Sunday

Sermons

Worship | Pentecost | June 5

 

CMC service 6-5-22 from Gwen Reiser on Vimeo.

 

The video above includes the full service, except for the time for sharing.

Permission to podcast/stream the music in this service obtained through One License with license A-727859.

 

Sermon by Ben Rudeen Kreider: Like the Howling of a Fierce Wind

The Membership Commitment of Columbus Mennonite Church begins simply and beautifully – The Spirit calls us from where we are…

Of course – it doesn’t stop there – but it does start there. Here. Where each of us are – in our different places…

As a newcomer to Columbus, a few weeks into my internship here with you all, I am beginning to figure out where I am. I discover via trial and error which roads connect to what, where is bikeable, walkable or drivable, where to get food, whose names go with which faces and stories in this church.

▶ [ENTRIES SUPPLIED]:
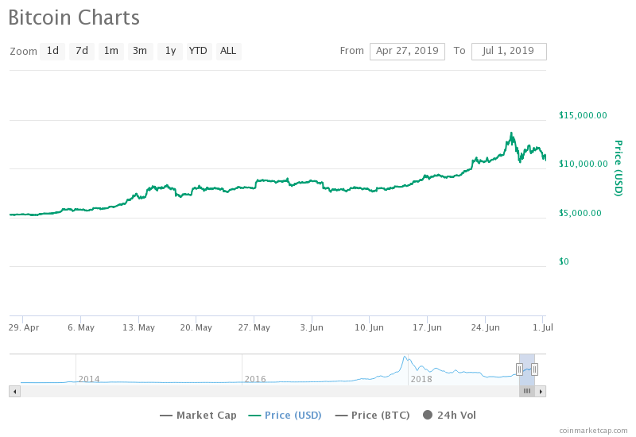636x437 pixels.
Task: Switch the zoom to 3m
Action: point(140,51)
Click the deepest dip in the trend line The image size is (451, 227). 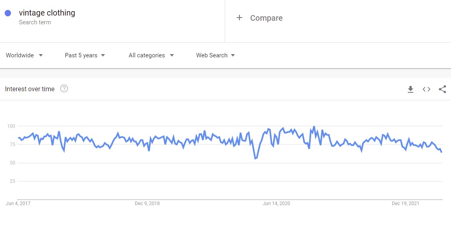pos(255,158)
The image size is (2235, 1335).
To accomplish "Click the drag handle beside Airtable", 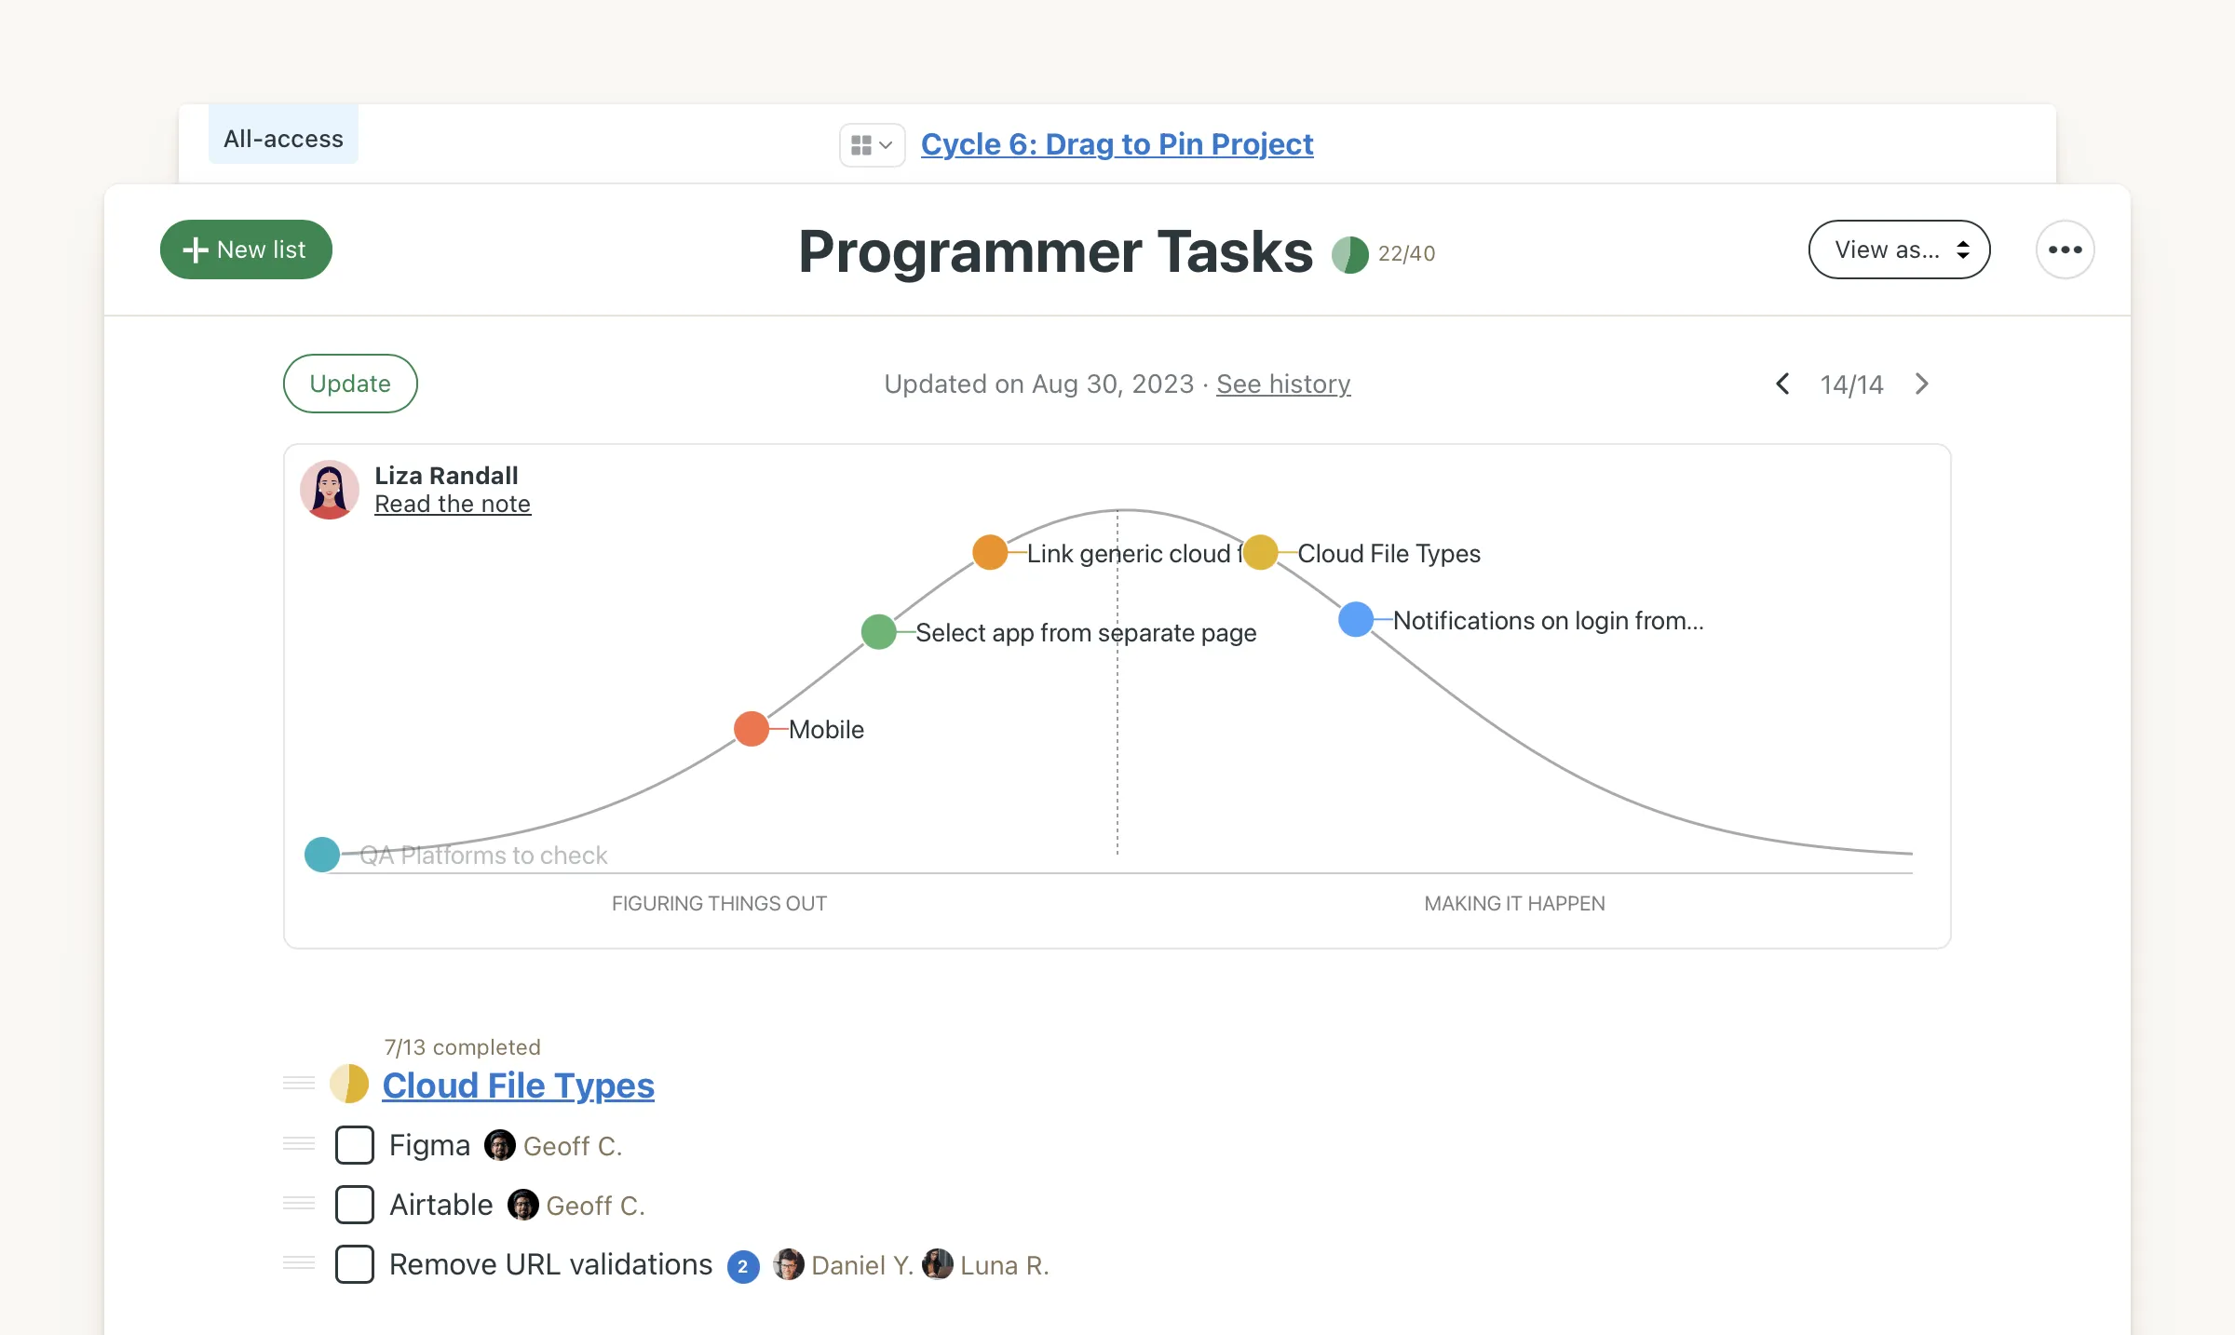I will coord(298,1204).
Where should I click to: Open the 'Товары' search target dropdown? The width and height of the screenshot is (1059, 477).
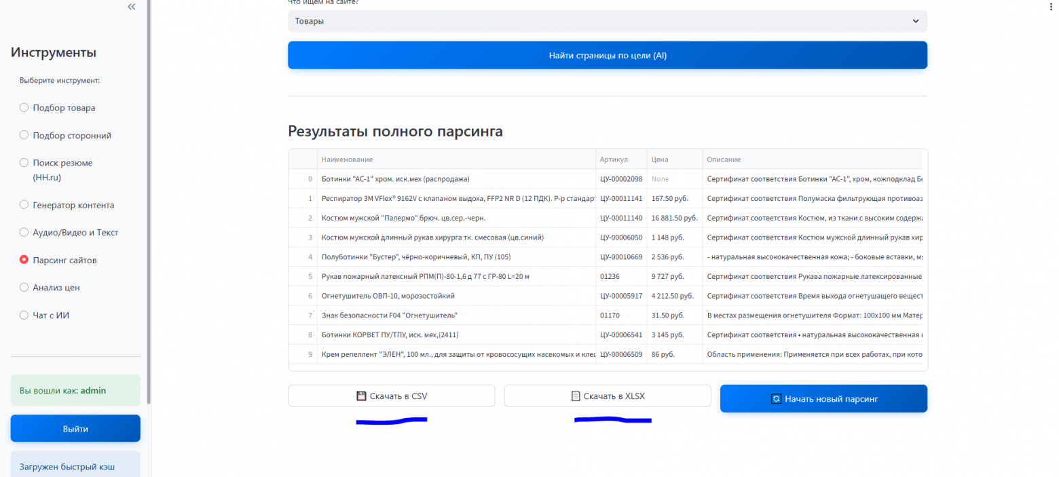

▶ [WHAT YOU NEED TO DO]:
• 1. Answer these from the Pentecost sermon page:
(a) Which part of the service does the video leave out?
(b) What is the title of the sermon by Ben Rudeen Kreider?
(c) How long has the speaker been in the internship at the church?
• 2. Write a continuation of the Pentecost sermon page, picking up after its last sentence.

▶ [PER-TASK ANSWERS]:
• 1.
(a) The time for sharing.
(b) Like the Howling of a Fierce Wind.
(c) A few weeks.

• 2.
But this morning we are all here in this sanctuary, waiting, singing, praying, each in our own voice, placed in the pews and on Zoom, calling out to the name of the Lord.

The Spirit calls us from where we are.

The gathered Jesus-followers we meet at the beginning of our passage have been in Jerusalem. It was here that they met their resurrected Lord and friend. In chapter one of the Acts narrative – Jesus has left them with parting words that still ring in their ears:

         “…for John baptized with water, but you will be baptized with the Holy Spirit not many days from now…”

         “You will receive power when the Holy Spirit has come upon you; and you will be my witnesses in Jerusalem, in all Judea and Samaria, and to the ends of the earth.”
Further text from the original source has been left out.